Most importantly, celebrate! Plan an all-hands dinner, distribute t-shirts and meet with the other directors to determine how much, in the way of financial rewards, should be distributed. Publicize on the company Intranet. Get senior management involved and let them cook at a barbecue for the employees.
Life After the Installation or Upgrade of an ERP System
An enterprise re-source plan is just that, a plan. It is not so much a project, because it is never really finished. It’s a true journey, with constant change inclusive of upgrades, testing and people.
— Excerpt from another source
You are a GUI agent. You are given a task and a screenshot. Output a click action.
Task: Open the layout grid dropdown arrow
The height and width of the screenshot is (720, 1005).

People will often want new assignments – returning to the “old” world of entering orders or calling customers for money may not be enough. Headhunters thrive in the post-world of ERP. Managers must prepare for the fact that they will likely lose people unless they keep them challenged. Many companies establish permanent ERP teams who assist in the process when acquisitions or overseas locations are at the stage of an install or upgrade. A national consulting firm recently said that companies should be ready for a drop in performance after an ERP project goes live. Their survey indicated one in four companies, 25 percent, could document a decline in individual and company performance. Why? Because everything is different now. What can be done to deal with the change in performance and to ensure that the company remains up to date in maximizing attributes of the system? Most of the ERP user companies belong to “User Groups”. Unfortunately, they tend to be driven by and directed toward technical folks. While the meetings deal with specific topics such as accounts receivable, the actual users who face the screen everyday, are poised to enter orders, collect money, schedule manufacturing and shipping. They have little or no exposure to these organizations.
In Northern California, I’ve had success in spearheading the formation of a Special Interest Group (SIG), specific to Oracle_the Bay Area Oracle Receivable User Group. By coordinating administration with the local Credit Managers Association, quarterly meetings are held, with the agenda determined by a volunteer steering committee composed of other local Oracle users. A key to success of the group is to locate a consultant willing to participate and who is knowledgeable of the modules.
Additionally, the vendor in this case also happens to be located in Northern California, which has resulted in participation by the ERP supplier. We have invited their developers and experts in the order through collect modules to participate in the meetings. There’s nothing like networking and sharing ideas with a group of companies who work with the same ERP tool. We’ve held six meetings since 1998, with as many as 98 people from 40 companies in attendance. Participants include credit and receivable managers, order administrators, general ledger and IT experts. When someone says “I can’t write notes on my screen for collection follow-up” and a user from a different company explains in 30 seconds how that activity works, the value of the organization is more than validated.
Topics have included how to use the various screens, reporting, forecasting, bolt-on reporting tools, e-commerce, cash application, credit tools, invoicing and billing. In general, the goal is to share “best practices” of the members to others who have the same ERP.
In summary, be committed to the ERP project or you may feel at some point as if you will need to “be committed”. Apply all those manager attributes to the project. Plan, lead, organize and control. Train, test and do more training and testing. Consider getting involved in a special interest user group. You are not alone!